A G.I. prepares bombs on board the aircraft carrier… …while pilots approach their bombers in readiness for takeoff. Hanoi citizens make individual bomb shelter cylinders out of cement…
…and others wait for the alert to be over. The commentary explains: “Joris Ivens writes us from Hanoi as he was shooting this sequence: 'Simply by living with them, one becomes calm like them and sure of victory.' All travelers and even American journalists have testified to this calm, to this certitude ... ... The Vietnamese are not yielding. They suffer every day this criminal bombardment but it’s a useless crime." Vietnamese newsreel shots show local casualties. Meanwhile U.S. Vice-President Humphrey’s triumphalist visit to Paris is met by adamant French antiwar protesters.
In New York, William Klein’s footage shows a Veterans’ Day parade becoming a feverish prowar demonstration… …featuring a hawkish Cardinal Spellman. Virulent Wall Street onlookers at an anti-war demonstration chant “Bomb Hanoi!”

==================================================

▸ WHAT THIS EXERCISE ASKS
1. Return the part of the excerpt between "A G.I. prepares" and "French antiwar protesters.", inclusive, copied word for word.
2. According to the excerpt, whose visit to Paris is met by French antiwar protesters?

▸ GIVEN INFORMATION
==================================================

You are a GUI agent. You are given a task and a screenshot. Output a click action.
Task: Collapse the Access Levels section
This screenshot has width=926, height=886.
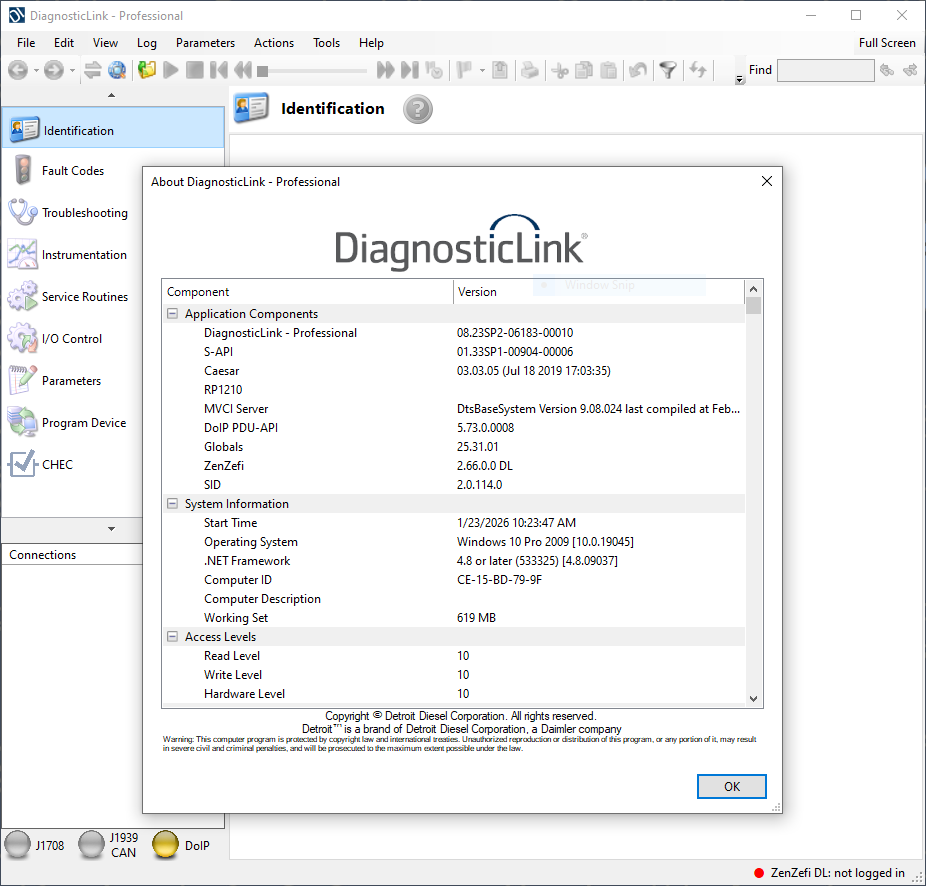pyautogui.click(x=172, y=636)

==================================================

▸ EXPECTED OUTPUTS
1.
A G.I. prepares bombs on board the aircraft carrier… …while pilots approach their bombers in readiness for takeoff. Hanoi citizens make individual bomb shelter cylinders out of cement…
…and others wait for the alert to be over. The commentary explains: “Joris Ivens writes us from Hanoi as he was shooting this sequence: 'Simply by living with them, one becomes calm like them and sure of victory.' All travelers and even American journalists have testified to this calm, to this certitude ... ... The Vietnamese are not yielding. They suffer every day this criminal bombardment but it’s a useless crime." Vietnamese newsreel shots show local casualties. Meanwhile U.S. Vice-President Humphrey’s triumphalist visit to Paris is met by adamant French antiwar protesters.

2. U.S. Vice-President Humphrey's visit.